> **LISTED ENTRIES**

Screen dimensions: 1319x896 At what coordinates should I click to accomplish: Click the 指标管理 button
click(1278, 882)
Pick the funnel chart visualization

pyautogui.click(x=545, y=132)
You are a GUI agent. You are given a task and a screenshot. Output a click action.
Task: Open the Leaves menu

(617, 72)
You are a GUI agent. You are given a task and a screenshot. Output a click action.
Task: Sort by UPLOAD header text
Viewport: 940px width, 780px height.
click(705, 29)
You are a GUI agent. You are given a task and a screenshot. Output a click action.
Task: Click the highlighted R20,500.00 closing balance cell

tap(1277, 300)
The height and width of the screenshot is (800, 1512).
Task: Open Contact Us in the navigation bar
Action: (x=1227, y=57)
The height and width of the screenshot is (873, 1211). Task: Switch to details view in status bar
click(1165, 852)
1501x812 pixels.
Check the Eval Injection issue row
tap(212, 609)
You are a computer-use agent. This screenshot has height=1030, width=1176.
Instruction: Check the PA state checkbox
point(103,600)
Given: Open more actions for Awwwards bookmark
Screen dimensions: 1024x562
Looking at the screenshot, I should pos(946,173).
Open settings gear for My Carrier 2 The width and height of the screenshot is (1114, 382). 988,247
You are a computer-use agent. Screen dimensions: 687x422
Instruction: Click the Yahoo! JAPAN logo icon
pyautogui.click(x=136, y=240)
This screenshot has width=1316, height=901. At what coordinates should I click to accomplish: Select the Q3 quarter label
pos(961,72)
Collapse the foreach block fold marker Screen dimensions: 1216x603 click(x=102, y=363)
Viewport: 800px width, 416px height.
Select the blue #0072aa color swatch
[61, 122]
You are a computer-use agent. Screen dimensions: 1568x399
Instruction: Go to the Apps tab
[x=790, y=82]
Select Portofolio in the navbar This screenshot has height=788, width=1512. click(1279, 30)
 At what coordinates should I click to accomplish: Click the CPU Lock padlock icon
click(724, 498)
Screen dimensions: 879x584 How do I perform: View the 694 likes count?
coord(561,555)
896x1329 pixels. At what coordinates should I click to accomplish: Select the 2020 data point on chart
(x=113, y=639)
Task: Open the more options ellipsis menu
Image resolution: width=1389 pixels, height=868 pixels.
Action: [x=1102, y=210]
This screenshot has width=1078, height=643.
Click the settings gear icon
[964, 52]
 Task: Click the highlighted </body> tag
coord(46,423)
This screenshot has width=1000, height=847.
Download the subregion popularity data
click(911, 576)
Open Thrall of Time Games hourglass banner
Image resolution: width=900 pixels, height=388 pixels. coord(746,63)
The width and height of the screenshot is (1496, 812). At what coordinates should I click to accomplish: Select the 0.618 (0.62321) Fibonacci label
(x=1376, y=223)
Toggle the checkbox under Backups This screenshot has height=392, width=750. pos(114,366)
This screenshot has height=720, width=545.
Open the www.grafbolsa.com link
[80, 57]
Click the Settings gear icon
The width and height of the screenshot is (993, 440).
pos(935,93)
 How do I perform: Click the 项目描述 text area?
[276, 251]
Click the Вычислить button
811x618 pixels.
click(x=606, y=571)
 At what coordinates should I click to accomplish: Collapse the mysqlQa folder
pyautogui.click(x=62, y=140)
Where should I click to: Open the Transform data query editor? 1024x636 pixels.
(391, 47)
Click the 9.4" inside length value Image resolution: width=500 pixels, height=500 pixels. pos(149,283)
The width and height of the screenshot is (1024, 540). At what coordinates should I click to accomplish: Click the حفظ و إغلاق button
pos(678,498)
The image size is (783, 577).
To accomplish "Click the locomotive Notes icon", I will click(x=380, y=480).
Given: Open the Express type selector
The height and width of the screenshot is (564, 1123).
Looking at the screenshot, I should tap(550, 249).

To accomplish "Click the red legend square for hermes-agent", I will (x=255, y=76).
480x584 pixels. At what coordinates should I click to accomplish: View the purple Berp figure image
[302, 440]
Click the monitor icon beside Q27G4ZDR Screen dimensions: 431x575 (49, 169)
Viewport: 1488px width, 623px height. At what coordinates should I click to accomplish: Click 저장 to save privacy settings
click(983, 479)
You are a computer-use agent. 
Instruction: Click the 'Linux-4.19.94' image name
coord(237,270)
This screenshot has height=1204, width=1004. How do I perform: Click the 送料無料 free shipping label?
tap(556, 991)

> **TASK DETAILS**
Take each line in the listing that has the word "will" and copy it.

> **SOLUTION**
To accomplish "Click the locomotive Notes icon", I will click(x=380, y=480).
To accomplish "Click the red legend square for hermes-agent", I will (x=255, y=76).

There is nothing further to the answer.